8/Il devient donc important et de plus en plus urgent de réfléchir par ailleurs à des outils et/ou mécanismes, à des politiques de prévention. Au choix d’essences résistant mieux au feu (et aux autres éléments ; quand on voit l’invasion des paysages par molinies et herbes de la Pampa, on se demande à quoi pensent paysagistes et aménageurs). A la conception et à la réalisation (ou au maintien) d’écosystèmes régulateurs de l’ensemble des éléments. On est trop souvent loin des normes suédoises de sécurité, qui prévoient des bacs à sable avec pelle et seau disposés de manière rapprochée le long des routes pour permettre d’arrêter rapidement les feux dès le démarrage,  sans  usage de produits toxiques et/ou dangereux pour l’environnement. Et la multiplication des plantes invasives servant de réservoir au feu devrait être mieux contrôlée, autrement que par des écobuages destructeurs et meurtriers, parfois même pour des humains.

Conclusion

Certains pensent que le feu régénère tout (« igne natura renovatur integra »). Malheureusement, les effets du feu sont trop souvent incontrôlables, incontrôlés, trop souvent mésestimés, voire même totalement méconnus. Dès la Grèce dite archaïque, le feu n’est plus utilisé que pour chauffer les foyers domestiques. Dans la description du milieu et des techniques agricoles utilisées à l’époque, Hésiode ne mentionne jamais le feu comme moyen de défrichage ou de culture. Même pas comme moyen pour durcir le bois de chêne vert recommandé pour confectionner l’âge ou haye de l’araire (Travaux, v.427). Il ne mentionne donc pas davantage le feu comme danger pour les forêts ni les moyens pour le contenir. En revanche, il décrit de manière détaillée les effets du vent sur faune et flore, sur les animaux et les hommes, et sur les précautions à prendre pour éviter ses inconvénients (Travaux, v. 504 à 563). En conclusion, lorsqu’il met le feu, l’homme se prend pour Prométhée. Mais il n’est en fait qu’un destructeur. Et à la limite un malade qui manifeste le syndrome d’Erostrate. Mettre le feu à l’Artémision d’Ephèse pour accéder à l’immortalité, ne serait-ce pas une manifestation de simplicité mentale, pour ne pas dire de folie ? Il ne faut sûrement pas cultiver la peur du feu. Mais il faut sûrement beaucoup plus sensibiliser l’opinion aux risques trop souvent incontrôlables qu’il comporte. Aux conséquences très lourdes qu’il peut avoir pour l’environnement, pour la biodiversité et la vie. Oui, le feu est sans aucun doute le risque majeur pour la biodiversité. Parce que trop de personnes pensent pouvoir jouer impunément avec le feu.
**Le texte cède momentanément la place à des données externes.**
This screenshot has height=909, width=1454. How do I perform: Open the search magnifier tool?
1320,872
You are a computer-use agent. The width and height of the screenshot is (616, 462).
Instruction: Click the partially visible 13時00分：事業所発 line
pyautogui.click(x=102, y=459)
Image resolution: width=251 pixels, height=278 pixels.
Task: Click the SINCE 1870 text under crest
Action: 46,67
                                                                                                                                    Pierre MONGE
                                                                                                                                                FIHUAT

 

PS/ Les forêts de mangroves font partie des écosystèmes non seulement les plus efficaces pour la protection de l’environnement et du littoral contre les éléments, mais encore les plus riches du point de vue biodiversité. Pourtant, des observations  relevées par le satellite Landsat révèlent que leur étendue est sensiblement inférieure aux estimations passées. Leur déclin est réel, et ce phénomène semble préoccupant. Il n’en reste plus que moins de 148.000 km2. Les trois quarts sont répartis entre 45 pays seulement, et moins de 7% sont en principe protégés. 35% ont disparu en 20 ans (1980 à 2000). (e! Sciences News  18/08/2010). Pourtant, il n’est rien de plus efficace pour réguler les éléments tout en hébergeant une faune et une flore des plus superbes.